[SET PROBLEM]
Format each line of the items below as a numbered list, skipping blank lines.

[Item coordinate data]
◇ ◇ ◇ ◇ ◇
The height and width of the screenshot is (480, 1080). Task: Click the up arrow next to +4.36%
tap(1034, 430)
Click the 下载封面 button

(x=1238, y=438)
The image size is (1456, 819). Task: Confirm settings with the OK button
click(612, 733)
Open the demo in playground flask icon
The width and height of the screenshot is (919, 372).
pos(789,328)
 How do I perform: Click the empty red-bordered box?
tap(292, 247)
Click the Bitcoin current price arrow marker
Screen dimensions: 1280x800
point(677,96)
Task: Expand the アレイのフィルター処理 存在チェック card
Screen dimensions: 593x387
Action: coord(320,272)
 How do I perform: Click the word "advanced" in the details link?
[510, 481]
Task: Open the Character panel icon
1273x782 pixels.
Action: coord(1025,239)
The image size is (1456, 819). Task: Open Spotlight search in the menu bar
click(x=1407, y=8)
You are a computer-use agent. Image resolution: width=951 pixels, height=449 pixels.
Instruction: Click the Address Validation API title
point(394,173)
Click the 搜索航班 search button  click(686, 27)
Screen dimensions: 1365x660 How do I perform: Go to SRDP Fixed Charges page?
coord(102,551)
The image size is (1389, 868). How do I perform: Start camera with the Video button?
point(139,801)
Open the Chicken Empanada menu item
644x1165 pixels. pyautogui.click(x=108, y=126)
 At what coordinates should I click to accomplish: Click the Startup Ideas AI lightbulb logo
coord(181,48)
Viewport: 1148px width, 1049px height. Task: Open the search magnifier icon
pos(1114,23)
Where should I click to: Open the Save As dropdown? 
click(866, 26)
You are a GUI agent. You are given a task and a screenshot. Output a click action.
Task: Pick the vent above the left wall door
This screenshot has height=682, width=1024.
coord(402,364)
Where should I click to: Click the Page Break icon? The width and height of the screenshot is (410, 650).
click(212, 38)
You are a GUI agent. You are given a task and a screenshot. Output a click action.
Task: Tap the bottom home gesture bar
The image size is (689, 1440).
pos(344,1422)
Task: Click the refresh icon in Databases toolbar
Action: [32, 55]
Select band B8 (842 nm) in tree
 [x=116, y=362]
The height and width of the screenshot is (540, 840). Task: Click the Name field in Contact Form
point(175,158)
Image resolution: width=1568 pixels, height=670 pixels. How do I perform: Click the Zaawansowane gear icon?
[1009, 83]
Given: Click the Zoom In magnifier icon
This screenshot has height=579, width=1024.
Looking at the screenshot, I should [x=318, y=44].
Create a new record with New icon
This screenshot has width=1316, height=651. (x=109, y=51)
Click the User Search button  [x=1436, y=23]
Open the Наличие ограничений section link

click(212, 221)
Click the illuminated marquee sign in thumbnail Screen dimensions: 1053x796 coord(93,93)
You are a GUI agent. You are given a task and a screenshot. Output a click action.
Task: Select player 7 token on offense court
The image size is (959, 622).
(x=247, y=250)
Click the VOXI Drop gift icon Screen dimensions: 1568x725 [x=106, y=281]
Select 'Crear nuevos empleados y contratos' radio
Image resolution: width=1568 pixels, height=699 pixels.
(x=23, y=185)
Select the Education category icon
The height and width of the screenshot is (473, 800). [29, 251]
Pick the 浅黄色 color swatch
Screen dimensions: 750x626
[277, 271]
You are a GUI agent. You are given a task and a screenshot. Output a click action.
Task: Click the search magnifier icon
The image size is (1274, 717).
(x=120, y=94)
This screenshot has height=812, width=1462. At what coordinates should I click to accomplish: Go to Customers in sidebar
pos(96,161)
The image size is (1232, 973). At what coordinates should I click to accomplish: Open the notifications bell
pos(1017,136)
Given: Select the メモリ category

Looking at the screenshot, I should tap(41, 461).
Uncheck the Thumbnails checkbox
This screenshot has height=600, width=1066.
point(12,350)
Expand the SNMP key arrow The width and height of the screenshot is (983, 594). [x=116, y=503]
◇ ◇ ◇ ◇ ◇
[RESPONSE]
1. The height and width of the screenshot is (480, 1080). Task: Click the up arrow next to +4.36%
2. tap(1034, 430)
3. Click the 下载封面 button
4. (x=1238, y=438)
5. The image size is (1456, 819). Task: Confirm settings with the OK button
6. click(612, 733)
7. Open the demo in playground flask icon
8. The width and height of the screenshot is (919, 372).
9. pos(789,328)
10.  How do I perform: Click the empty red-bordered box?
11. tap(292, 247)
12. Click the Bitcoin current price arrow marker
13. Screen dimensions: 1280x800
14. point(677,96)
15. Task: Expand the アレイのフィルター処理 存在チェック card
16. Screen dimensions: 593x387
17. Action: coord(320,272)
18.  How do I perform: Click the word "advanced" in the details link?
19. [510, 481]
20. Task: Open the Character panel icon
21. 1273x782 pixels.
22. Action: coord(1025,239)
23. The image size is (1456, 819). Task: Open Spotlight search in the menu bar
24. click(x=1407, y=8)
25. You are a computer-use agent. Image resolution: width=951 pixels, height=449 pixels.
26. Instruction: Click the Address Validation API title
27. point(394,173)
28. Click the 搜索航班 search button  click(686, 27)
29. Screen dimensions: 1365x660 How do I perform: Go to SRDP Fixed Charges page?
30. coord(102,551)
31. The image size is (1389, 868). How do I perform: Start camera with the Video button?
32. point(139,801)
33. Open the Chicken Empanada menu item
34. 644x1165 pixels. pyautogui.click(x=108, y=126)
35.  At what coordinates should I click to accomplish: Click the Startup Ideas AI lightbulb logo
36. coord(181,48)
37. Viewport: 1148px width, 1049px height. Task: Open the search magnifier icon
38. pos(1114,23)
39. Where should I click to: Open the Save As dropdown? 
40. click(866, 26)
41. You are a GUI agent. You are given a task and a screenshot. Output a click action.
42. Task: Pick the vent above the left wall door
43. This screenshot has height=682, width=1024.
44. coord(402,364)
45. Where should I click to: Click the Page Break icon? The width and height of the screenshot is (410, 650).
46. click(212, 38)
47. You are a GUI agent. You are given a task and a screenshot. Output a click action.
48. Task: Tap the bottom home gesture bar
49. The image size is (689, 1440).
50. pos(344,1422)
51. Task: Click the refresh icon in Databases toolbar
52. Action: [32, 55]
53. Select band B8 (842 nm) in tree
54.  [x=116, y=362]
55. The height and width of the screenshot is (540, 840). Task: Click the Name field in Contact Form
56. point(175,158)
57. Image resolution: width=1568 pixels, height=670 pixels. How do I perform: Click the Zaawansowane gear icon?
58. [1009, 83]
59. Given: Click the Zoom In magnifier icon
60. This screenshot has height=579, width=1024.
61. Looking at the screenshot, I should [x=318, y=44].
62. Create a new record with New icon
63. This screenshot has width=1316, height=651. (x=109, y=51)
64. Click the User Search button  [x=1436, y=23]
65. Open the Наличие ограничений section link
66. click(212, 221)
67. Click the illuminated marquee sign in thumbnail Screen dimensions: 1053x796 coord(93,93)
68. You are a GUI agent. You are given a task and a screenshot. Output a click action.
69. Task: Select player 7 token on offense court
70. The image size is (959, 622).
71. (x=247, y=250)
72. Click the VOXI Drop gift icon Screen dimensions: 1568x725 [x=106, y=281]
73. Select 'Crear nuevos empleados y contratos' radio
74. Image resolution: width=1568 pixels, height=699 pixels.
75. (x=23, y=185)
76. Select the Education category icon
77. The height and width of the screenshot is (473, 800). [29, 251]
78. Pick the 浅黄色 color swatch
79. Screen dimensions: 750x626
80. [277, 271]
81. You are a GUI agent. You are given a task and a screenshot. Output a click action.
82. Task: Click the search magnifier icon
83. The image size is (1274, 717).
84. (x=120, y=94)
85. This screenshot has height=812, width=1462. At what coordinates should I click to accomplish: Go to Customers in sidebar
86. pos(96,161)
87. The image size is (1232, 973). At what coordinates should I click to accomplish: Open the notifications bell
88. pos(1017,136)
89. Given: Select the メモリ category
90. Looking at the screenshot, I should tap(41, 461).
91. Uncheck the Thumbnails checkbox
92. This screenshot has height=600, width=1066.
93. point(12,350)
94. Expand the SNMP key arrow The width and height of the screenshot is (983, 594). [x=116, y=503]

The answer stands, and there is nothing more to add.